As well as code reuse you can also have data reuse. It doesn't make any sense to have two databases of price data, one for simulation and one for live data. If there are certain prebaked calculations that you always do, such as working out price volatility, then you should have your production system work them out as often as it needs to and dump the results where the rest of your system, including your simulation code, can get it.

Go forth and code

That's it then. Hopefully I've convinced you that the two system model makes sense. Now if you will excuse me I'm going to go and hack some back testing code ....


  1. The dichotomy between strategy research/testing and production can be challenging. It really depends on how well this was implemented. It is possible to have flexibility and safety / performance, though getting something baked-in is more likely than not with the typical trading infrastructure team.

    I've been on both sides of this (HFT - intra day trading sys developer & quant/trader / strategy researcher). With the exception of ultra-HFT, one way to deal with this at the cost of a small amount of latency is to:

    - create a separate service for execution that interacts with exchanges at low-latency and is rock-solid
    - create a separate service to run the strategies

    The strategies give high-level orders (execute some size with some execution algo) to the execution service. The execution service breaks that down into fine-grained limit orders with the market place, closely observing impact, momentum, etc.
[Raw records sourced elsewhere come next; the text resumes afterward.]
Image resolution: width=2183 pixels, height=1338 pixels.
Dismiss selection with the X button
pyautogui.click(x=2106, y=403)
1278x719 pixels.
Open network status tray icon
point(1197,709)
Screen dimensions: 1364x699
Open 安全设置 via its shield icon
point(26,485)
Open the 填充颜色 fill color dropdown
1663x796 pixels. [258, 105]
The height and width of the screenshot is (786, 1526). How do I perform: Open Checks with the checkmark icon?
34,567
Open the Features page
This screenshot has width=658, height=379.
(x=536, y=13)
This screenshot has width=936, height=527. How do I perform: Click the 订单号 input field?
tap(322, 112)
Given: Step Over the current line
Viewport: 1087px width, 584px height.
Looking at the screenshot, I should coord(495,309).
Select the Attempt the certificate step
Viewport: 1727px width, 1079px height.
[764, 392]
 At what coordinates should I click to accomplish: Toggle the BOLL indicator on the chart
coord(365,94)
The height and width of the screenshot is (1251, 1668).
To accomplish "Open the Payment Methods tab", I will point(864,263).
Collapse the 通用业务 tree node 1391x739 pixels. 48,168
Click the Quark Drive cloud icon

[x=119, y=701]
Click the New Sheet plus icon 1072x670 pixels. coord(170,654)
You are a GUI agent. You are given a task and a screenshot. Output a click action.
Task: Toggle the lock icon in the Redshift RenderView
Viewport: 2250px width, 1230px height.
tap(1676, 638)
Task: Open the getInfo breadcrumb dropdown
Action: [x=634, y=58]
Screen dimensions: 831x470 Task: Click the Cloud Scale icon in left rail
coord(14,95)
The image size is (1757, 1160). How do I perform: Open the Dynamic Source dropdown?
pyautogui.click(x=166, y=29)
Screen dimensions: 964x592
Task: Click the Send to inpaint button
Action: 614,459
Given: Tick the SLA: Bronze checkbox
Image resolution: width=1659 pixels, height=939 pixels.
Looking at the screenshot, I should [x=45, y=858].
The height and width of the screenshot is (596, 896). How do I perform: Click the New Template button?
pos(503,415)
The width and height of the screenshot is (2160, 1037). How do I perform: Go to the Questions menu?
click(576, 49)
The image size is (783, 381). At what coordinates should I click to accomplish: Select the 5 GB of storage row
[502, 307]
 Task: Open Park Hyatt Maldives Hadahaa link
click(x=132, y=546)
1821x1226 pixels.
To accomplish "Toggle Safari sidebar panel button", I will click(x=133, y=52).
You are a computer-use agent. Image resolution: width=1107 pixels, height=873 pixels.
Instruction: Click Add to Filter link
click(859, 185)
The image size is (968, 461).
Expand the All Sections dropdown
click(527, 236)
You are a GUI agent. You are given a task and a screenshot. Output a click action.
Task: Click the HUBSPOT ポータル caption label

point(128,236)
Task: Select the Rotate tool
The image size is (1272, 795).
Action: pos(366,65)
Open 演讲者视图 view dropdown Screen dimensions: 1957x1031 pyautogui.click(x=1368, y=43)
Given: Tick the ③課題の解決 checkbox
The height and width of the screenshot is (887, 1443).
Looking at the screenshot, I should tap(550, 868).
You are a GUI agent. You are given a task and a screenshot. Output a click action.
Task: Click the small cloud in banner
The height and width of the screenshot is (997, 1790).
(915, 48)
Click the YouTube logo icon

    The execution service is also responsible to enforce money-management, risk limits, reject fat finger(suspicious) prices or sizes - so all sensitive controls are in this module.

    The strategy service can have a lower bar in terms of degree to which was unit tested. This can be very flexible and change more often than the execution / connectivity codebase.

    The above would not be suitable for ultra-HFT (where the game is at the metal), however, for anything else, the 1-5microseconds of additional overhead is nothing.

    Out of curiousity, what asset class are you trading and what is motivating your signals?

  2. I'm trading just over 50 futures markets, across all asset classes. I trade pretty slowly; average holding period in the several weeks range; with a combination of simple technical systems. That means that latency isn't really an issue at all.

    I run something similar in that I have a bunch of processes / services set up, one of which is akin to the execution service, another the strategy generation. The execution service is a bit dumber than the one you describe. But it does have the fail safes built in, so if the strategy generation goes haywire it should catch it.

    I guess the service idea is an extension of modularity; you don't just have separate modules but separate processes.

    It's a fairly common setup probably in many firms as well. At my last place we did try and build something which meant you could drop a lightly worked up position generation engine into a rock solid wrapper that did all the other services for you.

    However we still run into the institutional 'everything must be tested to death' barrier which means even the 'quick and easy' position generation had to be tested to death and we didn't really gain the flexibility we'd hoped for; although there were advantages to enforcing a common interface and general way of doing things.

    It was also hard to specify an interface which made sense for both a research and a production 'wrapper', so in the end we still had a two system problem.